Уляхин посмотрел на улицу. На улицу, на которой он не был очень давно. Пару недель назад, впрочем, он уступил уговорам Петровой и сам дошел до киоска на углу купить сигарет. Как хорошо, что еще есть киоски, в магазин он уже, наверное, не смог бы зайти. До киоска и обратно. Этаж, лифт, подъезд, дорога до перекрестка. Эти  метры  – всё, что  связывает его с внешним миром -  он не помнит, сколько лет. Неуютные метры, душные, с запахами других людей, а потом машин и стен дома, а потом опять людей. Промозгло – значит, настала осень. Нас-ту-пи-ла осень, писали в первом классе. А вот холодно, лицо стынет. Нас-ту-пи-ла зима. Курить он приходил домой. Петрова или гладила платье, или возилась с тремя неумирающими растениями в горшках на подоконнике, он дымил на кухне в форточку, открытую хитрым способом – рукой под занавеску, не открепив нигде.

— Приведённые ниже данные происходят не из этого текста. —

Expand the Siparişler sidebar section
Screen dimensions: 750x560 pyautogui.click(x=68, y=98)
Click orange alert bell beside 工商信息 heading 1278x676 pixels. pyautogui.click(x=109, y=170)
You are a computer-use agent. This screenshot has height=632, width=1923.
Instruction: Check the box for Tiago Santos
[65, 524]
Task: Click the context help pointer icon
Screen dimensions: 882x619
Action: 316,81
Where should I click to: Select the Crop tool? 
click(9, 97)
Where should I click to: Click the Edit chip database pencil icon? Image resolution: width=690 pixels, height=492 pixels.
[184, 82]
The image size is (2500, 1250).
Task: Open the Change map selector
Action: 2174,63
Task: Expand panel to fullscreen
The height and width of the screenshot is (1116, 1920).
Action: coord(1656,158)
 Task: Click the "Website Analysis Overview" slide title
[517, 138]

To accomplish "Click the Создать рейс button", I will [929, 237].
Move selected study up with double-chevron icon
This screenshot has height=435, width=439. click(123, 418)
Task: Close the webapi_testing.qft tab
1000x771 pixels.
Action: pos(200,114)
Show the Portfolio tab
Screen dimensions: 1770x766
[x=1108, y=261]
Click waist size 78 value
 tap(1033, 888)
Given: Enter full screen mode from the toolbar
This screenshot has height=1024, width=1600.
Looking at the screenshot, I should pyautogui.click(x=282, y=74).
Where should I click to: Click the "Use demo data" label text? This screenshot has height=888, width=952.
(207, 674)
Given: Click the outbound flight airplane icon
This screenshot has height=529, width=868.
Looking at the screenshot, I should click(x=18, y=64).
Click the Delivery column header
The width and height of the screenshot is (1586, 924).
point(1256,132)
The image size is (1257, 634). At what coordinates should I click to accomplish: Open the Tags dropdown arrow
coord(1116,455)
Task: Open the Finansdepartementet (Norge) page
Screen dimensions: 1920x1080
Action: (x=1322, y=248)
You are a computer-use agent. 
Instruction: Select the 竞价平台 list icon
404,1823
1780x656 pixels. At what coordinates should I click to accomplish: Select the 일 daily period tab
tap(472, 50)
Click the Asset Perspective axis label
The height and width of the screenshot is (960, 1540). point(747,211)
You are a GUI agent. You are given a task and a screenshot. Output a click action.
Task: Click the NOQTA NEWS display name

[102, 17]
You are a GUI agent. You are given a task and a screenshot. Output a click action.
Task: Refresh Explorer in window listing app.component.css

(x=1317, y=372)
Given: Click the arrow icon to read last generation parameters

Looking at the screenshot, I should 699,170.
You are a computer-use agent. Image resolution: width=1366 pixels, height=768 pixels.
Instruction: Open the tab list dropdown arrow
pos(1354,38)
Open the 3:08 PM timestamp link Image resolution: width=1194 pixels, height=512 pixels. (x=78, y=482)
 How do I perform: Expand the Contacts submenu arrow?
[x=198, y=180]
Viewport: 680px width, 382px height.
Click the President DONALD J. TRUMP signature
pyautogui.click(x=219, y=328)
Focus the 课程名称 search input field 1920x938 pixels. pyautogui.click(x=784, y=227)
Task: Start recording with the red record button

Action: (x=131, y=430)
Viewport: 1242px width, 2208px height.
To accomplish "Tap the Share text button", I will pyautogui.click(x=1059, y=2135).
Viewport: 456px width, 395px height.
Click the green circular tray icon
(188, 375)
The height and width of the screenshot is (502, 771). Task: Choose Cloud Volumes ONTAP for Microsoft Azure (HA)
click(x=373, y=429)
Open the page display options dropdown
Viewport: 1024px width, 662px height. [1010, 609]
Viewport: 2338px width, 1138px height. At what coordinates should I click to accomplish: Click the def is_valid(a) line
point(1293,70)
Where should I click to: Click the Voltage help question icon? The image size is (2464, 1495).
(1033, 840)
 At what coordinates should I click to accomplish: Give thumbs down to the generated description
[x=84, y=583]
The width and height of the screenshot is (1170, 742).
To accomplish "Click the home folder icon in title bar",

…По улице – ходили, бегали, двигались. С высоты – просто головы в шапках. Если он сейчас выйдет из дома – он тоже для кого-то наверху будет просто голова в шапке и маятники ног, тик-так. Он хочет смотреть с высоты. Он сам по себе всегда был высокого роста и смотрел на всех сверху, но  так-то, со стула в окно седьмого этажа, надежнее. Жаль, квартиры на двенадцатом не досталось.
Кто-то внизу остановился, кажется – ребенок. Смотрит вверх. Увидел Уляхина? Нет, не похоже. Просто смотрит вверх. Что он там увидел? Что такого можно увидеть, будучи внизу?
Откуда-то вспомнилось давно забытое. Тогда же забытое. 
Как-то он позвал Петрову погулять по южному ночному городу. «Смотри, какие звезды!» Хотел рассказать ей, как любит походы, палатку на берегу реки, чтобы лежать и смотреть в небо. В поход, правда, он ходил только раз. Но остальное было правдой – и палатка, и песок под головой. «Да какие звезды, - махнула она рукой. – Ты долго-то не стой так, а то пойдут дружинники или милиция - и заберут. Скажут – нормальный человек стоять посреди города и смотреть вверх, раззявив рот, не будет. Идем в номер?» Уляхин всегда боялся стать для других «ненормальным». И еще в этот момент он понял, что лежать на берегу больше не будет. Вдруг кто-то подойдет и посмотрит на него сверху? Как же он не думал об этом? Даже засыпать в своей кровати он начал на боку, на животе, но не на спине. И не смотришь вверх, хотя над тобой давно никакое не небо, и никто не смотрит на тебя. А если и смотрит, то ты об этом не знаешь.
Ребенок не уходил и не боялся. Возможно, он и Уляхина уже увидел.
Ребенок помахал рукой. Кому-то наверху. Родителям? Соседям? Уляхину?
***
Вечером открылась входная дверь, и вошла усталая Петрова с сумками. От двери был виден обеденный стол.
Уляхин лежал на столе и, совсем не моргая, смотрел в потолок.